Figure 4. Microvascular changes and blood chemistry after infusion of NO releasing nanoparticles (NO-np) and control nanoparticles (Control-np)

a) Changes in arteriolar diameter after infusion of 10 (white bars) and 20 (gray bars) mg/kg of NO-np (no pattern) and Control-np (pattern upward diagonal). Diameters (μm, mean ± SD) at baseline were 61.7 ± 7.9, N = 68. N = number of vessels studied. †, P<0.05 to Baseline; ‡, P<0.05 to Control-np at same concentration. b) Changes in arteriolar blood flow after infusion of NO-np and Control-np. Flow (nl/s, mean ± SD) at baseline were 12.6 ± 3.8, N =68. †, P<0.05 to Baseline; ‡, P<0.05 to Control-np at same concentration. c) Changes in functional capillary density (FCD) after infusion of NO-np and Control-np. FCD (perfused capillaries/cm^-1, mean ± SD) at baseline were 106 ± 6, n =20. †, P<0.05 to Baseline; ‡, P<0.05 to Control-np at same concentration.

Figure 5. Rolling and immobilized leukocytes after infusion of NO releasing nanoparticles (NO-np) and control nanoparticles (Control-np)

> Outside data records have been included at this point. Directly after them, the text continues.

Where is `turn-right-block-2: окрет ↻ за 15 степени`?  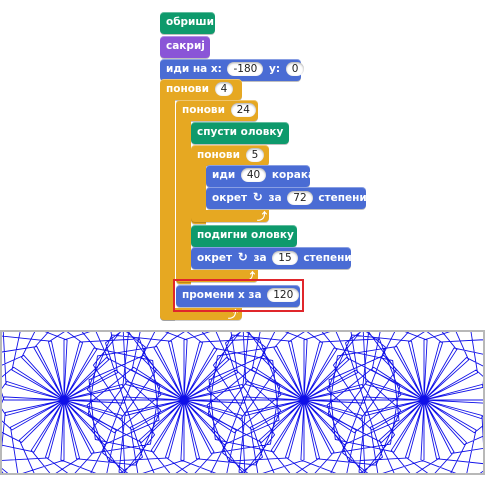
turn-right-block-2: окрет ↻ за 15 степени is located at coordinates (272, 258).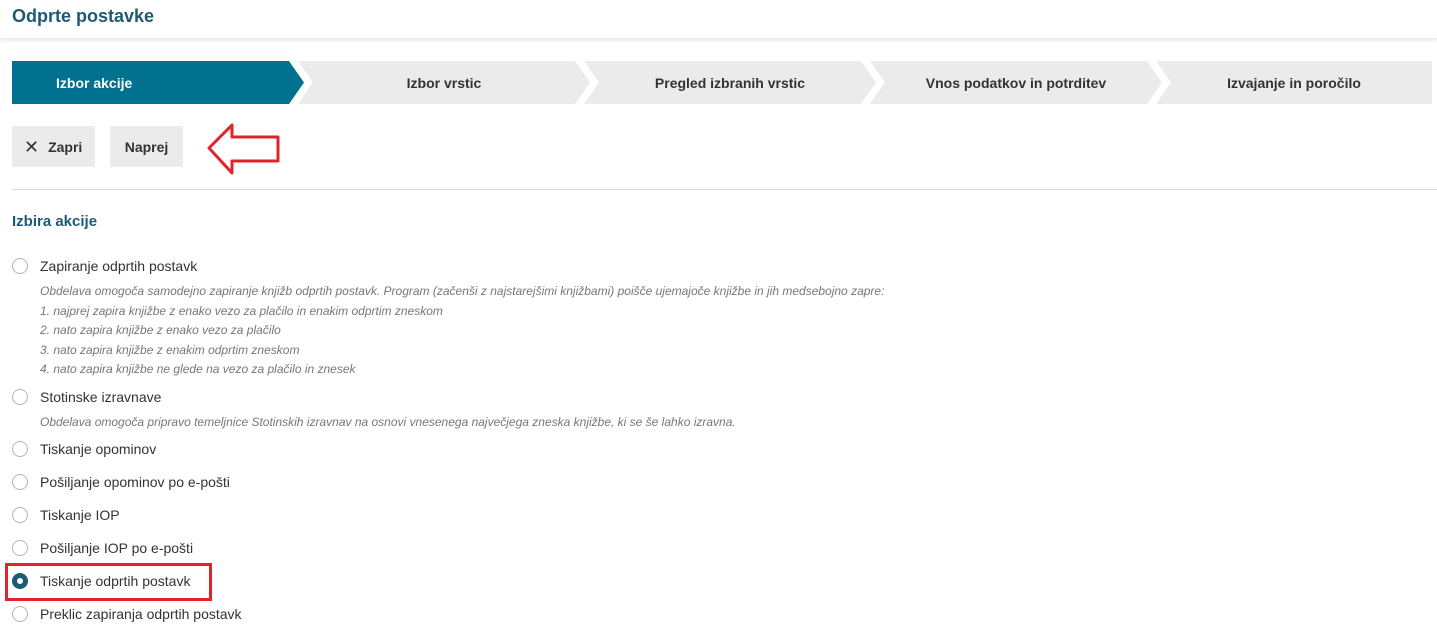 The image size is (1437, 633). I want to click on wizard-step-izbor-vrstic: Izbor vrstic, so click(444, 82).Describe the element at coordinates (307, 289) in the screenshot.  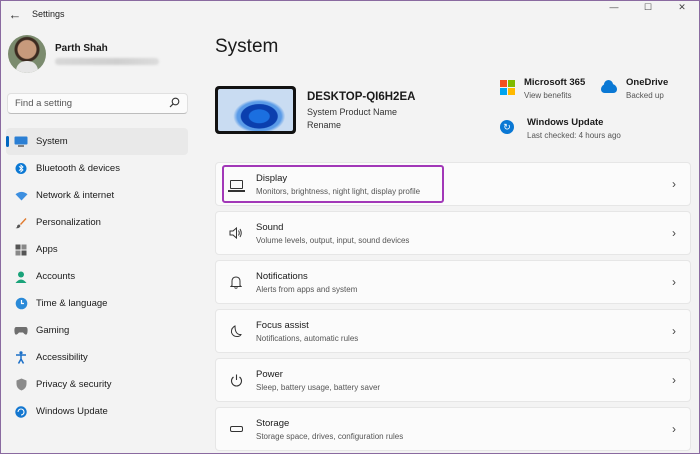
I see `card-subtitle: Alerts from apps and system` at that location.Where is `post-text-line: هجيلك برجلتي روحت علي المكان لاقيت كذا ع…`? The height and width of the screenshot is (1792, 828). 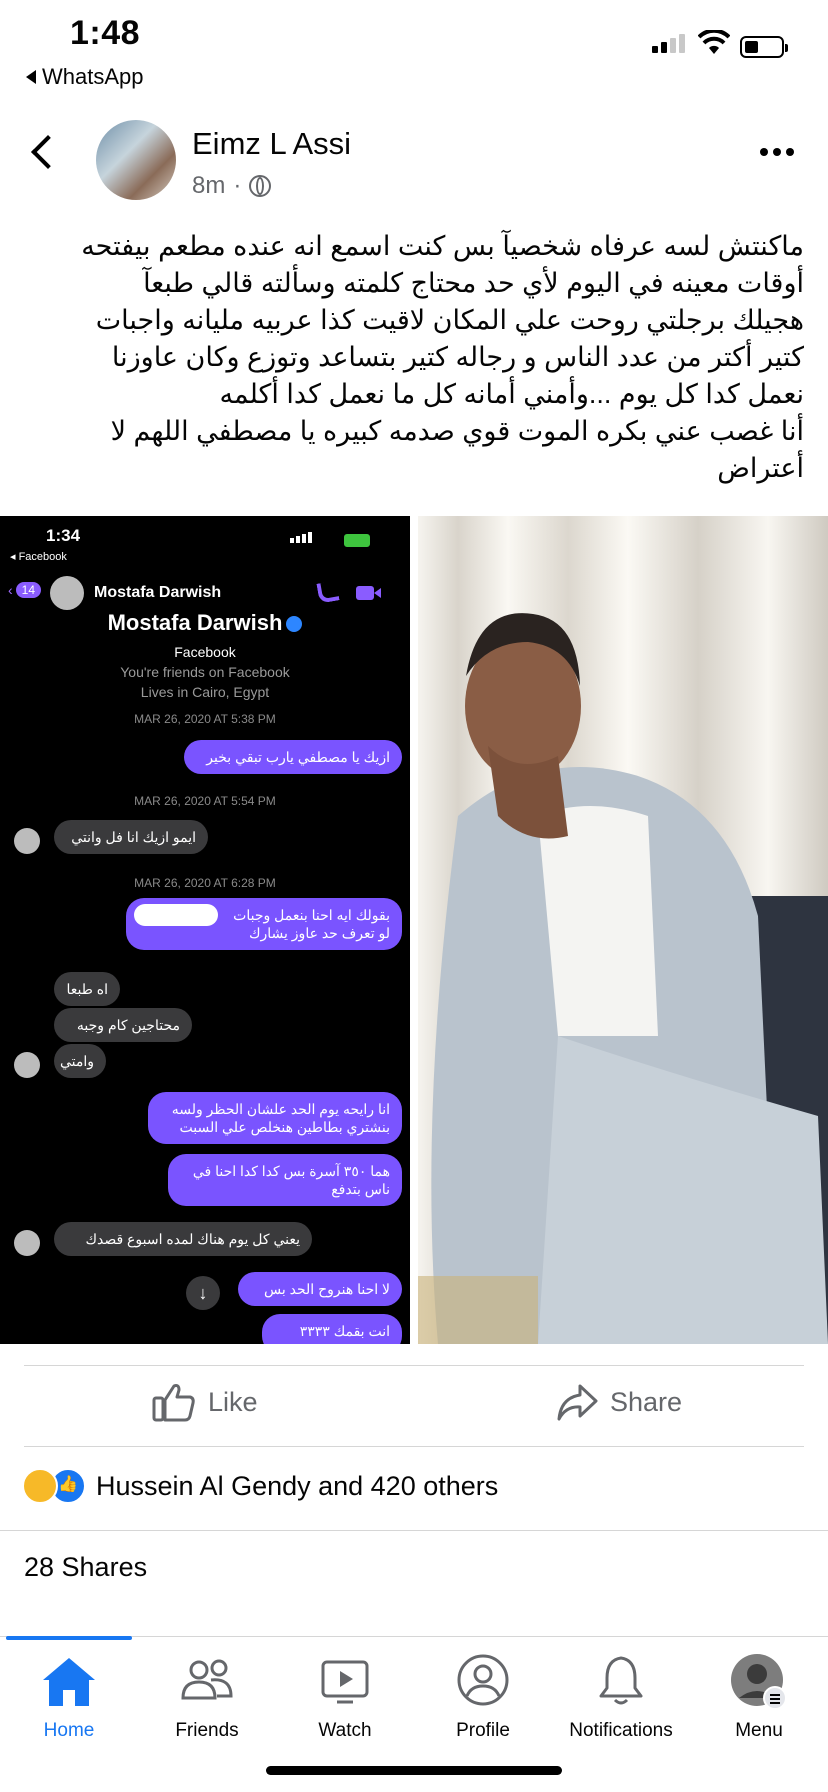
post-text-line: هجيلك برجلتي روحت علي المكان لاقيت كذا ع… is located at coordinates (450, 320).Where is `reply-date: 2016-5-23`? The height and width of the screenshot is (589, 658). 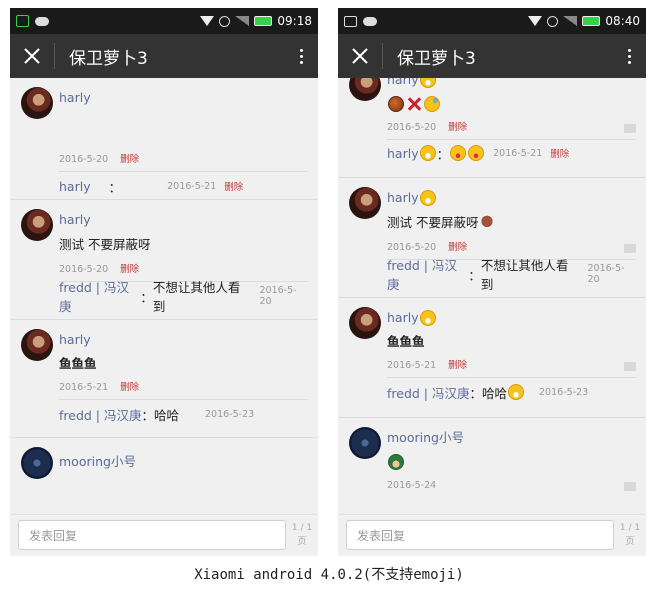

a) Immobilized leukocytes after infusion of 10 (white bars) and 20 (gray bars) mg/kg of NO-np (no pattern) and Control-np (pattern upward diagonal). 6 animals were used in each group, 6-8 venules were selected in each animal. †, P<0.05 to Baseline; ‡, P<0.05 to Control-np at same concentration. b) Rolling leukocytes after infusion of NO-np and Control-np. Rolling leukocytes were quantified in the same animals and locations as Immobilized. †, P<0.05 to Baseline; ‡, P<0.05 to Control-np at same concentration. c) Immobilized and rolling leukocytes after infusion of 20 mg/kg of NO-np and Control-np. Red arrows point to immobilized leukocytes on the images, other leukocytes in the images are rolling of flowing.

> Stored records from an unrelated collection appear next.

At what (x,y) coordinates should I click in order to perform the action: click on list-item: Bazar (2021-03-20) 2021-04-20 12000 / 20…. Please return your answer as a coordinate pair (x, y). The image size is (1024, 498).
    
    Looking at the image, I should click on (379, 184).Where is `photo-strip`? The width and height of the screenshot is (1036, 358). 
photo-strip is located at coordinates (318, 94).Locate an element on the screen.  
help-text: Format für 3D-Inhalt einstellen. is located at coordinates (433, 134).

Figure 6. Blood pressure vascular tone effects of NO-np and Control-np mediated by NO synthase (NOS) and guanylate cyclase (GCM) metabolism

a) Infusion of 10 mg/kg of NO-np (n=5) and Control-np (n=5) during normal physiological condition. Blood pressure (mmHg, mean ± SD) at baseline for each group were NO-np: 112 ± 9 (n=5) and Control-np: 114 ± 8 (n=5). Diameters (μm, mean ± SD) at baseline for each group were NO-np: 62 ± 10 (N=24) and Control-np: 64 ± 12 (N=24). b) Infusion of 10 mg/kg of NO-np (n=5) and Control-np (n=5) during NO synthase inhibition with L-NAME. Blood pressure (mmHg, mean ± SD) at baseline for each group were NO-np: 111 ± 8 (n=5) and Control-np: 110 ± 7 (n=5). Diameters (μm, mean ± SD) at baseline for each group were NO-np: 60 ± 12 (N=22) and Control-np: 65 ± 8 (N=20). c) Infusion of 10 mg/kg of NO-np (n=5) and Control-np (n=5) after ODQ. Blood pressure (mmHg, mean ± SD) at baseline for each group were NO-np: 110 ± 6 (n=5) and Control-np: 112 ± 7 (n=5). Diameters (μm, mean ± SD) at baseline for each group were NO-np: 58 ± 11 (N=26) and Control-np: 62 ± 10 (N=20). d) Infusion of 10 mg/kg of NO-np (n=5) and Control-np (n=5) during phosphodiesterase inhibitor Zaprinast. Blood pressure (mmHg, mean ± SD) at baseline for each group were NO-np: 109 ± 7 (n=5) and Control-np: 112 ± 6 (n=5). Diameters (μm, mean ± SD) at baseline for each group were NO-np: 64 ± 12 (N=20) and Control-np: 66 ± 10 (N=20).